When I woke up, I think I actually had a smile on my face. Felt light and free.
The more I thought about these two dreams, I saw them as a mere reflection of the past month. For the past twelve years (well, actually way more than that), Labor Day Weekend meant the beginning of the school year—in some capacity, either I was teaching in private school or my homeschool, or homeschooling the children of others. For the first time in SO long, I am no longer “wearing the clothes” of a teacher, at least not in the same fashion (pun intended). Yes, I am still an Adjunct Professor for CCC of Kansas, but that is it.
Yet another change in a series of changes this 52nd year of my life.

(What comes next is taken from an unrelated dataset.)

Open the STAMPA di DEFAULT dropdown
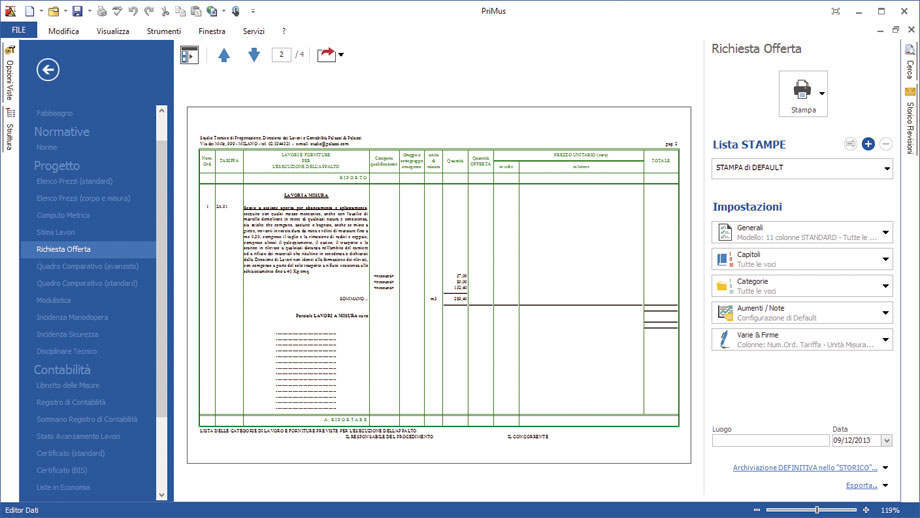This screenshot has height=518, width=920. pyautogui.click(x=802, y=168)
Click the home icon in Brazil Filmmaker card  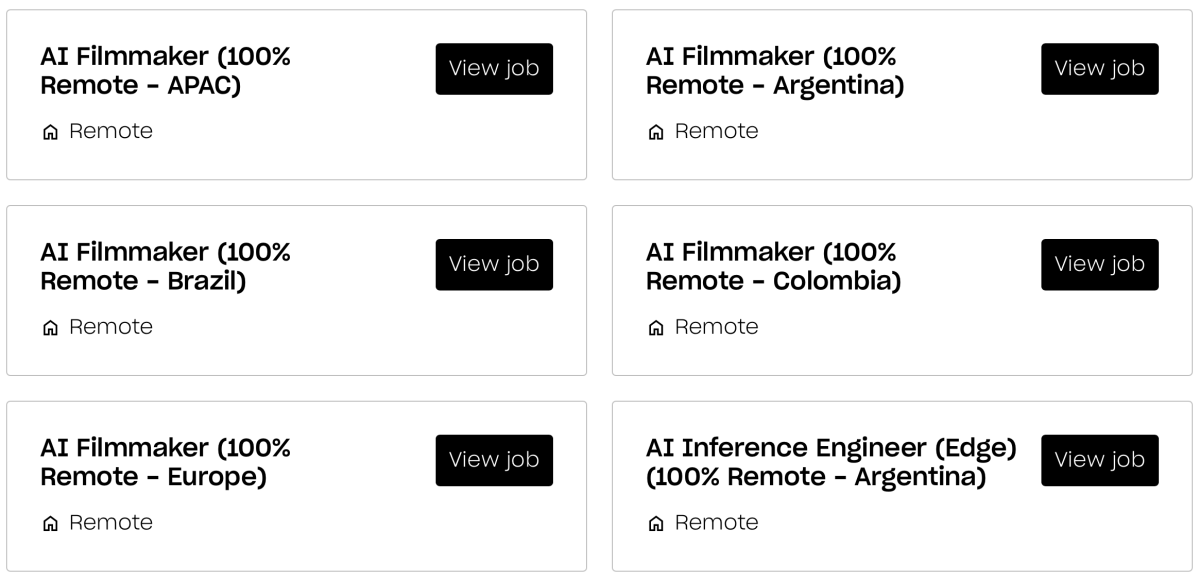point(50,328)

Last week I changed from teacher clothes to professional clothes, once again, as I ventured out, resume & CV in hand, to seek employment as a counselor—in hopes of eventually obtaining my licensure as a LMFT or LPC. At the time of my graduate work, Rob and I were putting Brooke and Grant through college and therefore, funds were limited. This meant foregoing, at the time, the Professional Licensure Track. But, now, it seems possible to move forward on that journey. As I made my way to potential places of employment, I did so with great fear and trepidation. Feeling way out of my comfort zone, highly unqualified on paper for anything, and well, “older,” I pressed on. With each step, I talked to God.
*May 2012, praying the Liberty University Graduation Prayer in
which each graduate surrendered their gifts, calling, & future into the hands of an Almighty God who knows the plan!

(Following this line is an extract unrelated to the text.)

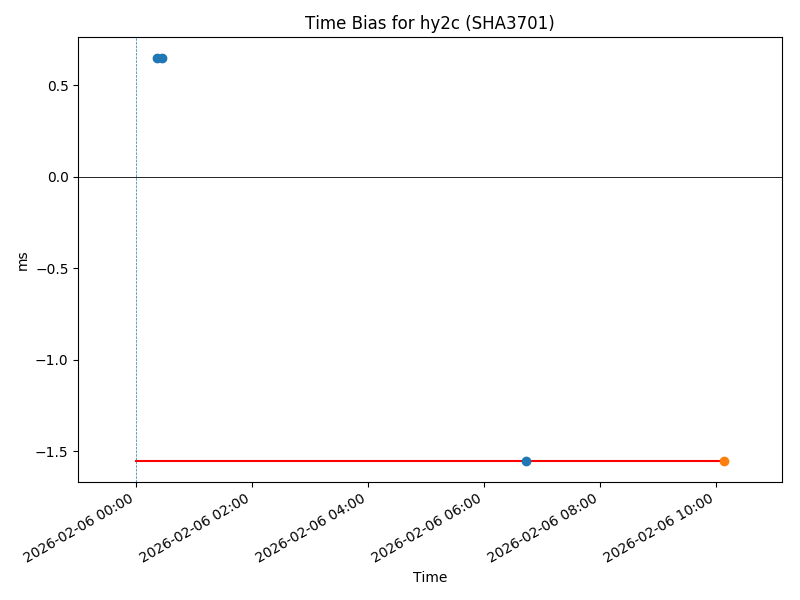
Task: Click the dashed blue vertical line
Action: click(x=136, y=300)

“Lord, I’ve always been told that you qualify the called, not call the qualified,” I prayed. “Well, it seems I’m trying to get a job where qualifications on paper are real important. I am really going to need you to work on my behalf.”
Sensing his presence, as I walked the uncomfortable paths to a new beginning, I kept talking.
“Here we go, Lord. Another period of transition. Another new place. Let’s do this.”
One very important truth kept rolling through my mind: God has always been with me. He has always led me to the exact place I need to be. Why would I doubt him now?
I’m not sure what lies ahead but I will continue to move out of my comfort zone in order to possess the future God has for me.
The Uncomfortable Push Forward
How do you handle the whole comfort zone thing? Do you find yourself having to press through a comfort zone of change this fall? Is God doing “a new thing” in your life? Do share how you maneuver your way through the CZ’s of your life. Are you shopping for new clothes (figuratively) for this new season in your life? Take this very helpful thought with you today. Maybe it will encourage you too!
“One’s comfort zone refers to the set of environments and behaviors with which one is comfortable,without creating a sense of risk. A person’s personality can be described by his or her comfort zones. A comfort zone is a type of mental conditioning that causes a person to create and operate mental boundaries. Such boundaries create an unfounded sense of security. Like inertia, a person who has established a comfort zone in a particular axis of his or her life will tend to stay in that zone without stepping outside of it. To step outside a person’s comfort zone, they must experiment with new and different behaviors, and then experience the new and different responses that then occur within their environment.”